List each line in the items below that contains the string "width".
+++
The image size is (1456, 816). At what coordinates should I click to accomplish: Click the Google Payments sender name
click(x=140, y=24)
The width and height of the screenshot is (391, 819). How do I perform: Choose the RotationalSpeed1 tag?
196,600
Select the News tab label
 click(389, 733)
+++
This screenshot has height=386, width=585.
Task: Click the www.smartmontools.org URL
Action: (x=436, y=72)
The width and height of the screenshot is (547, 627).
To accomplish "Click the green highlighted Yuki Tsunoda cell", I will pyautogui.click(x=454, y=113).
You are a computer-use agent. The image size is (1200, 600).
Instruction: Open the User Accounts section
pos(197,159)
+++
**The output:**
The width and height of the screenshot is (391, 819). How do I perform: Choose the RotationalSpeed1 tag?
This screenshot has height=386, width=585.
The width and height of the screenshot is (547, 627).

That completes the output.